何も持たない伯爵令嬢
5/24 颯爽と現れた筈のフィッツさんの名前表記間違っていました。
ご指摘くださった方、本当にありがとうございます。
フィッツジェラルドは小さなイでしたね。
ごめんなさい!フィッツ!
エグマリヌ男爵夫人は伯爵の母親同然だとアルマトゥーラ伯爵は言っていた。
だが、母親なのだと考えれば、母親だからこそ大事な息子が不幸に片足を突っ込むような婚姻を認めるはずは無い。
私は結局認められなかったようで、男爵夫人にお会いできるどころか応接間に閉じ込められ、伯爵は怒り出して男爵夫人に詰問へ行ってしまわれた。

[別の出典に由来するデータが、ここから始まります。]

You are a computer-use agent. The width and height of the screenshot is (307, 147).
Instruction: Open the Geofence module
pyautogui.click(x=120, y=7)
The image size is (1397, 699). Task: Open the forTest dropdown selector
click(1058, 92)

そこで帰ってくる彼を待ちながら、私と妹はお茶とケーキをモクモクと食べていた。
「お姉さま。この応接間は我が家の応接間よりも豪勢ですわ。それなのにフォルス様がこんな粗末な所をって怒ってしまうってことは、本物の応接間なんて入ったら私は気を失ってしまいます事よ!」
「まあ、ニーナ。わたくしもそう考えていた所よ。何も知らなければ、この美味しいケーキと紅茶で歓待されていると勘違いしていましたものを。どうしましょう。これがわたくしを認めていないという意思表示なのだとしたら、歓迎されてしまったらどうしていいかわからないわ。」
私達は貧乏過ぎたのかもしれない。
初めて食べたフルーツケーキには何種類あるのかわからない程のドライフルーツがぎっしりで、こんなケーキは建国などのお祝いの時に食べるものじゃないのかと驚いたぐらいだ。

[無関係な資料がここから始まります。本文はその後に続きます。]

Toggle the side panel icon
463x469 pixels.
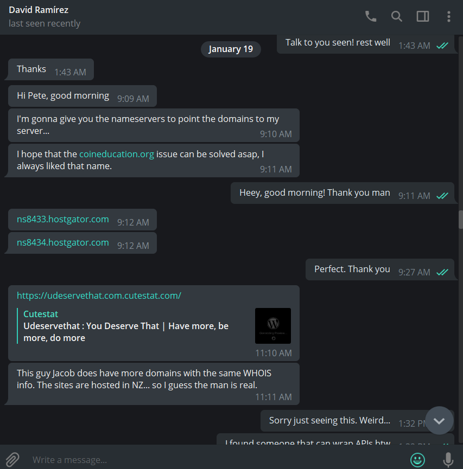(x=423, y=16)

家では何度も自分達で作り食べたことあるクッキーというものでさえ、食べた事など無かった芳醇なバターが香る至福な味わいのものなのだ。
「お姉さま。私は蔑まれてここを追い出される事になっても、絶対にこのお屋敷に来たことを恨みませんわ。」
「ええ、ニーナ。わたくしもその気持ちよ。わたくしはチョコレートなるものを初めて食べました。それも、ああ、今口にしたのはお酒がしみ込んだチェリーが入っていましたわ。ああ、わたくし、これを食べられただけで後悔はありません。」
「え、お姉さま。それはさくらんぼ入りだったの。」
「あら、でも、お酒も入っていたわ。お子様のあなたには……。」
「お姉さま!これを逃したら二度と私はさくらんぼ入りチョコレートを口にする機会は無くてよ。」
私は自分達の不遇を考えた。
ここを追い出されたら結婚話も無くなるのだ。
では、チョコレートなど一生食べられないのではないのか?
私は眼前に輝く黒い宝石のどれも食べてもいいと、ニーナに許可を出してあげることにした。
「もちろんよ。今日だけの幸せですものね。」
ニーナは私を見上げてうるうると瞳を潤ませた。
「お姉さま!」
アハハハハハハハハ。
若々しい男性の笑い声が応接間に響き、私達が伯爵が戻って来たのかと振り向けば、戸口にいるのは初めて見た若い男性である。
伯爵よりも細身の体で、伯爵よりも明るい髪色。
そう、輝ける太陽神のような金髪に金目のその男性は、私達に対してダンスを踊る前の挨拶みたいに胸に右手を置いて腰を少し落とした。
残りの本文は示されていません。